The ballet wastes the talents of an excellent cast. Cassandra Trenary in the central role of Raskolnikov is given a punishing task of constantly dancing with no actual highlights. She flailed her arms mightily, but you would never know from watching her as Raskolnikov that she’s usually a penetrating stage actress. The gender-neutral casting of Raskolnikov was less subversive than anticipated, because of the sheer repetitiveness of the choreography. SunMi Park as the love interest Sonya is also given absolutely nothing to do other than to look pretty.

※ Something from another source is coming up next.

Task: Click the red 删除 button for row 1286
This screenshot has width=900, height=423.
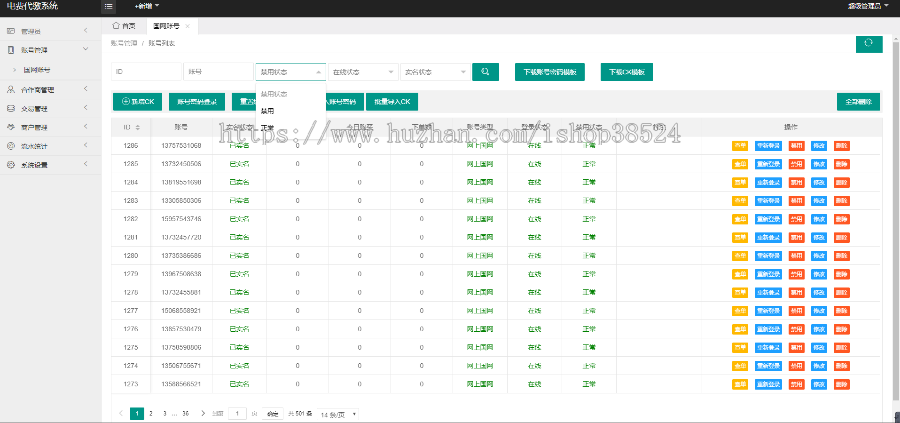Action: tap(842, 146)
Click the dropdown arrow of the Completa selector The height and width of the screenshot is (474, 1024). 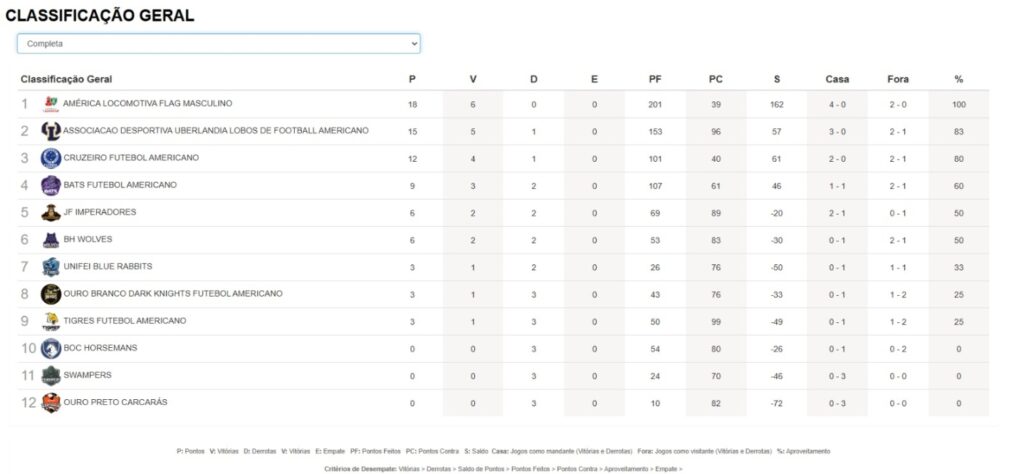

Calvin Royal III and Christine Shevchenko fared better. Late in the second act, there is finally a moment that ended up being the highlight of the evening. The music to the love duet between Royal and Shevchenko finally had a certain lush romanticism. Were the steps anything special? No, it was a lot of pairs-skating-inspired lifts. But at least it finally looked like dancing.
I did have fun watching James Whiteside act the mustache-twirling villain Svidrigailov, Dunya’s creepy, predatory employer.
I always root for new works to be successes. I don’t want ballet companies to only do Swan Lake and Nutcracker. But Crime and Punishment seems destined to be a “one and done” sort of ballet. There is nothing interesting or appealing about it. It is simply a huge punishment to audiences.